Act 2 is set in St. James’ Park. Mrs. Fainall and Mrs. Marwood are discussing their hatred of men. Fainall appears and accuses Mrs. Marwood (with whom he is having an affair) of loving Mirabell (which she does). Meanwhile, Mrs. Fainall (Mirabell's former lover) tells Mirabell that she hates her husband, and they begin to plot to deceive Lady Wishfort into giving her consent to the marriage. Millamant appears in the park and, angry about the previous night (when Mirabell was confronted by Lady Wishfort), she tells Mirabell of her displeasure in his plan, which she only has a vague idea about. After she leaves, the newly wed servants appear and Mirabell reminds them of their roles in the plan.

Acts 3, 4 and 5 are all set in the home of Lady Wishfort. We are introduced to Lady Wishfort who is encouraged by Foible to marry the supposed Sir Rowland – Mirabell's supposed uncle – so that Mirabell will lose his inheritance. Sir Rowland is, however, Waitwell in disguise, and the plan is to entangle Lady Wishfort in a marriage which cannot go ahead, because it would be bigamy, not to mention a social disgrace (Waitwell is only a serving man, Lady Wishfort an aristocrat). Mirabell will offer to help her out of the embarrassing situation if she consents to his marriage. Later, Mrs. Fainall discusses this plan with Foible, but this is overheard by Mrs. Marwood. She later tells the plan to Fainall, who decides that he will take his wife's money and go away with Mrs. Marwood.

Mirabell and Millamant, equally strong-willed, discuss in detail the conditions under which they would accept each other in marriage (otherwise known as the "proviso scene"), showing the depth of their feeling for each other. Mirabell finally proposes to Millamant and, with Mrs. Fainall's encouragement (almost consent, as Millamant knows of their previous relations), Millamant accepts. Mirabell leaves as Lady Wishfort arrives, and she lets it be known that she wants Millamant to marry her nephew, Sir Wilfull Witwoud, who has just arrived from the countryside. Lady Wishfort later gets a letter telling her about the Sir Rowland plot. Sir Rowland takes the letter and accuses Mirabell of trying to sabotage their wedding. Lady Wishfort agrees to let Sir Rowland bring a marriage contract that night.

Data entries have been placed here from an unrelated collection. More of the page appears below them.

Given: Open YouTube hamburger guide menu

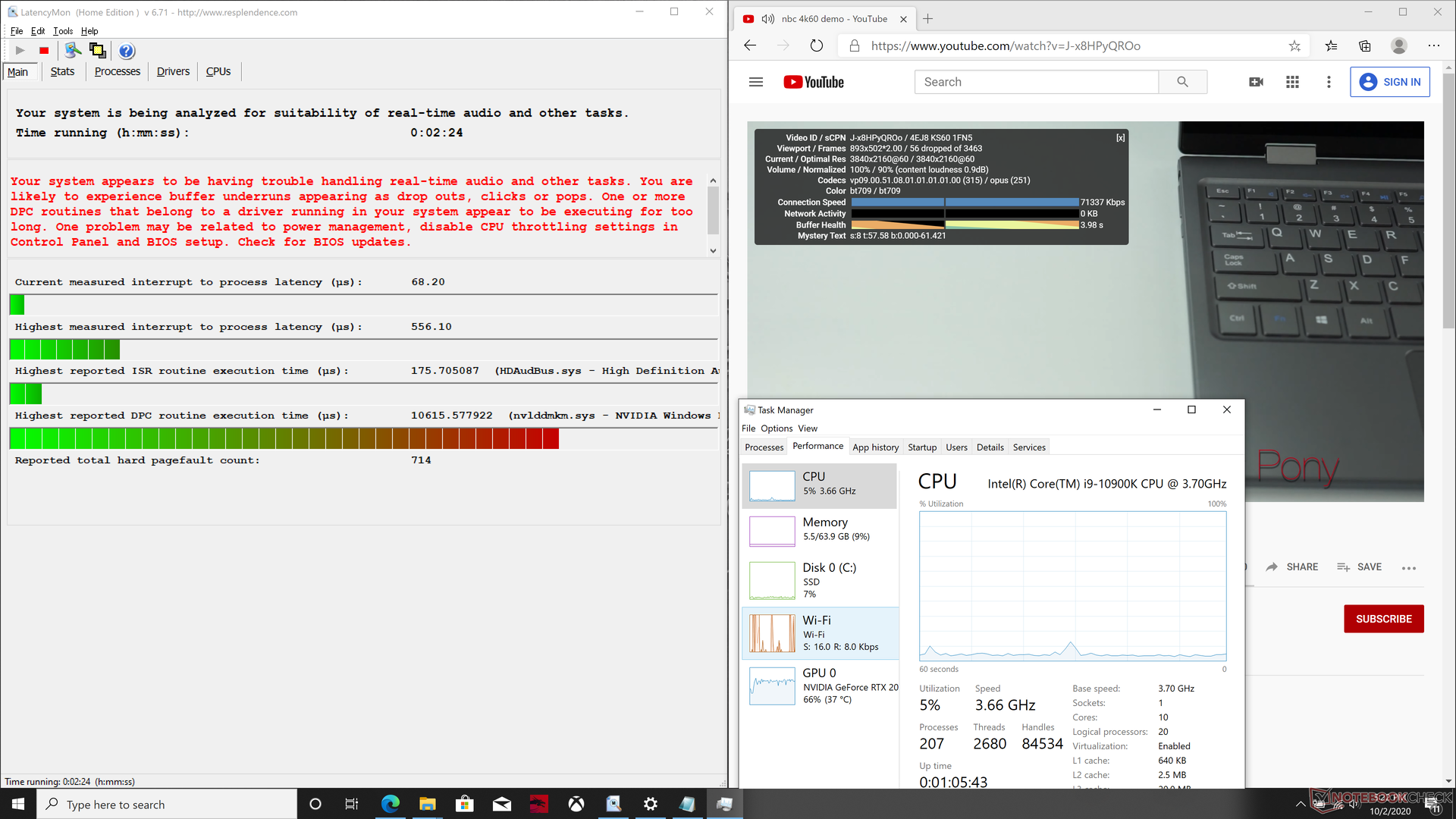Looking at the screenshot, I should pos(755,82).
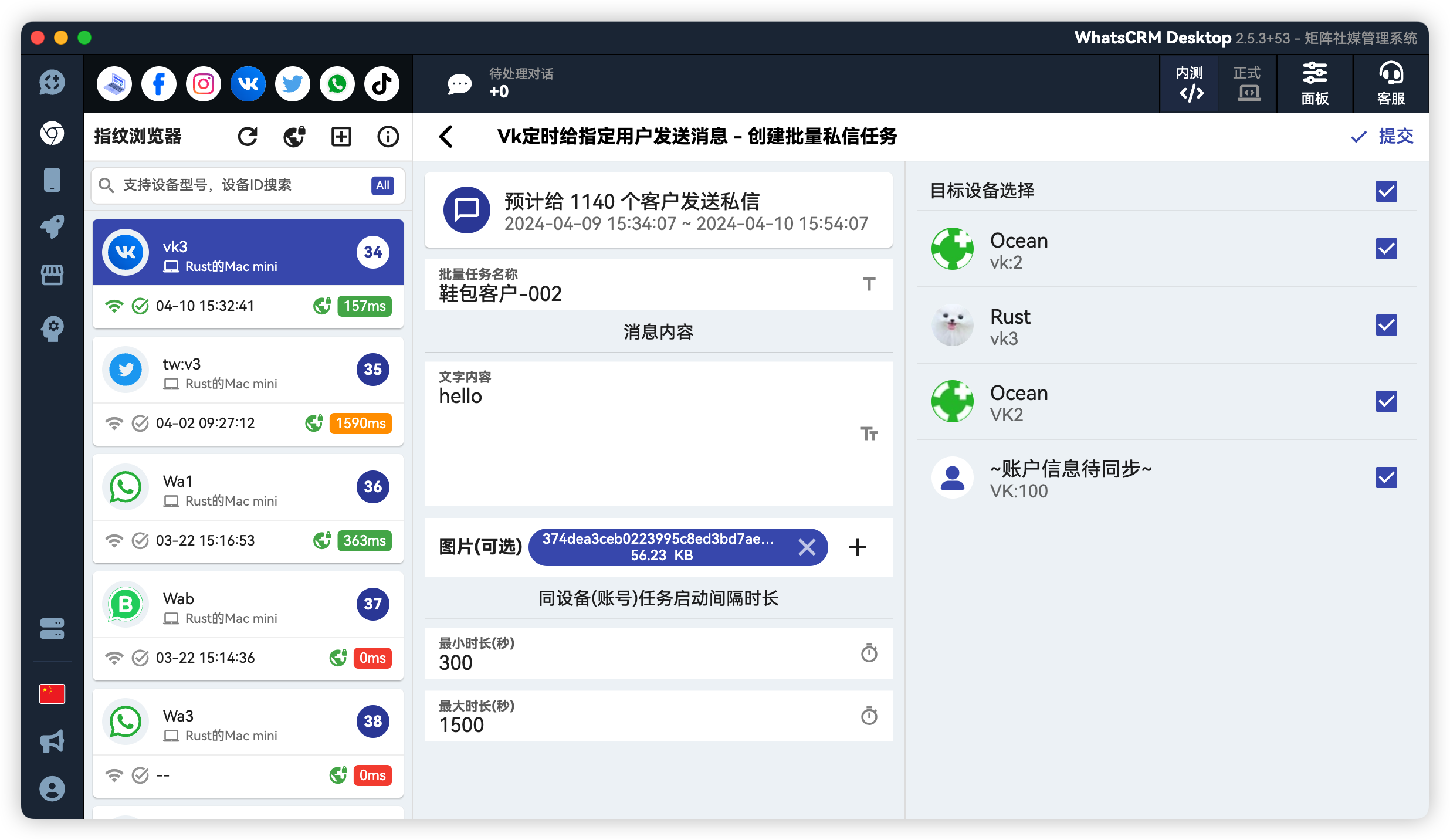Open the 客服 customer service panel

click(x=1390, y=83)
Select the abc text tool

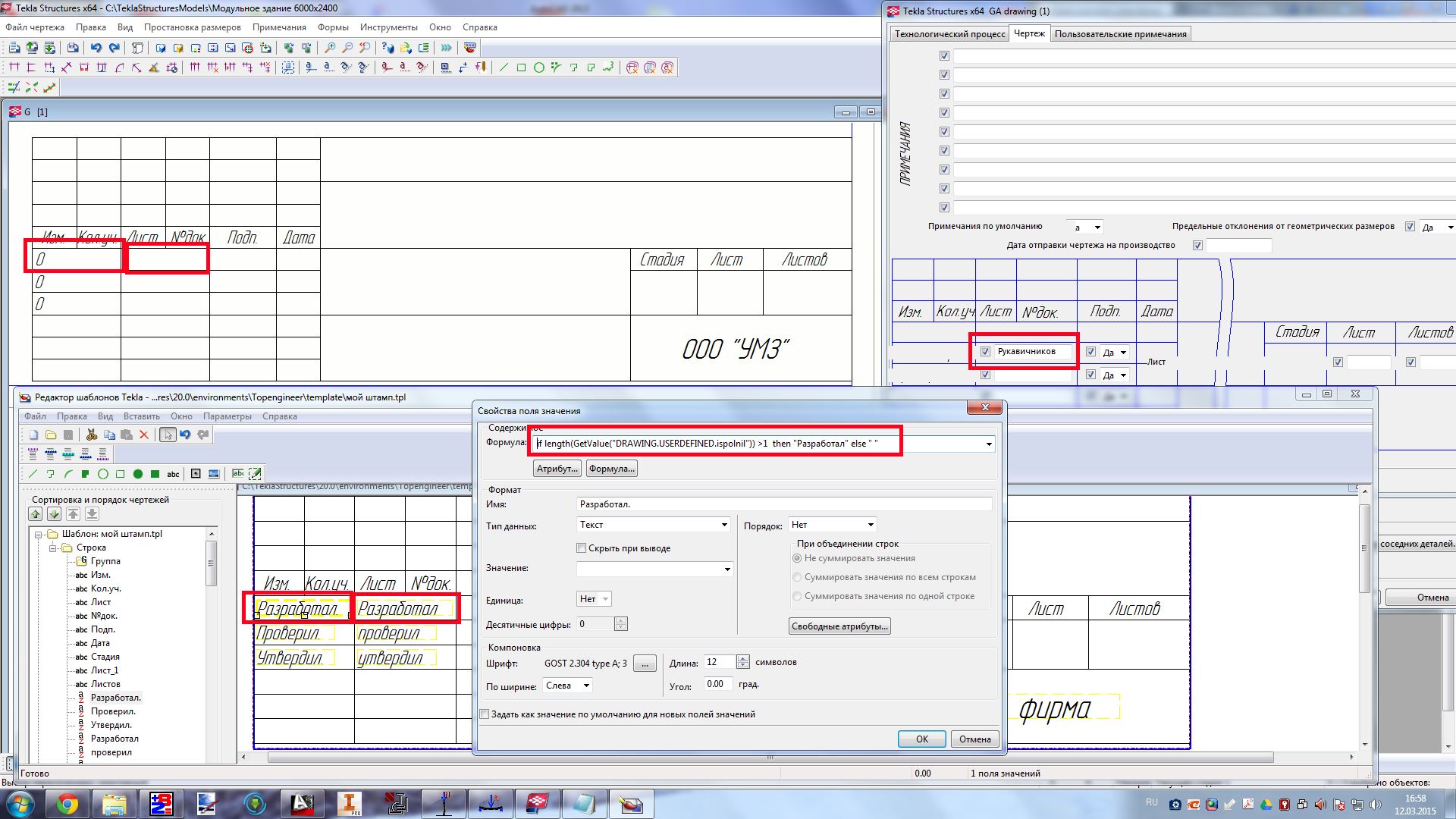(x=173, y=474)
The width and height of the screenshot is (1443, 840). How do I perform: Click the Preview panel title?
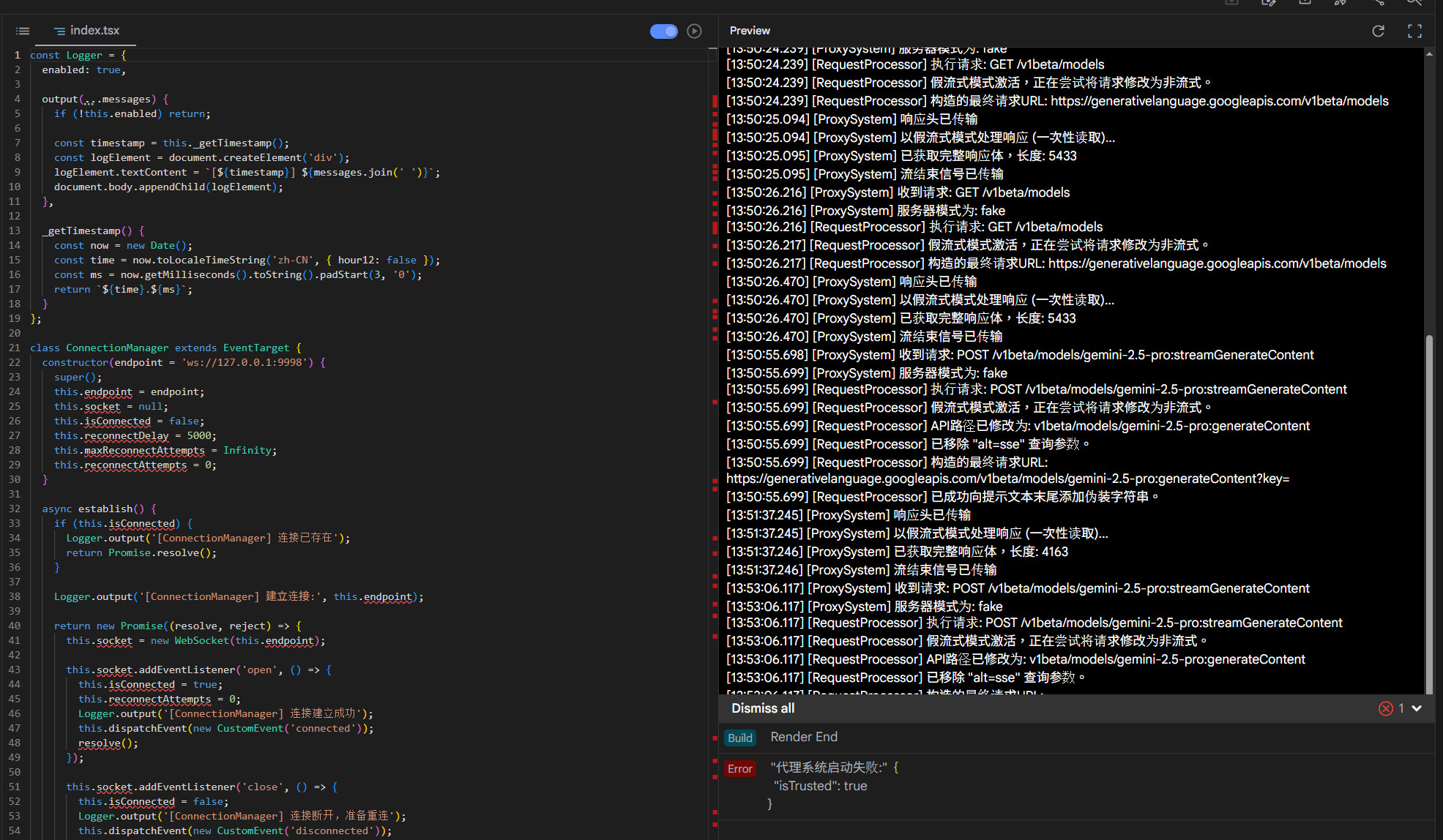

By Act 5, Lady Wishfort has found out the plot, and Fainall has had Waitwell arrested. Mrs. Fainall tells Foible that her previous affair with Mirabell is now public knowledge. Lady Wishfort appears with Mrs. Marwood, whom she thanks for unveiling the plot. Fainall then appears and uses the information of Mrs. Fainall's previous affair with Mirabell and Millamant's contract to marry him to blackmail Lady Wishfort, telling her that she should never marry and that she is to transfer her fortune to him. Lady Wishfort offers Mirabell her consent to the marriage if he can save her fortune and honour. Mirabell calls on Waitwell who brings a contract from the time before the marriage of the Fainalls in which Mrs. Fainall gives all her property, in trust, to Mirabell. This neutralises the blackmail attempts, after which Mirabell restores Mrs. Fainall's property to her possession and then is free to marry Millamant with the full £12000 inheritance.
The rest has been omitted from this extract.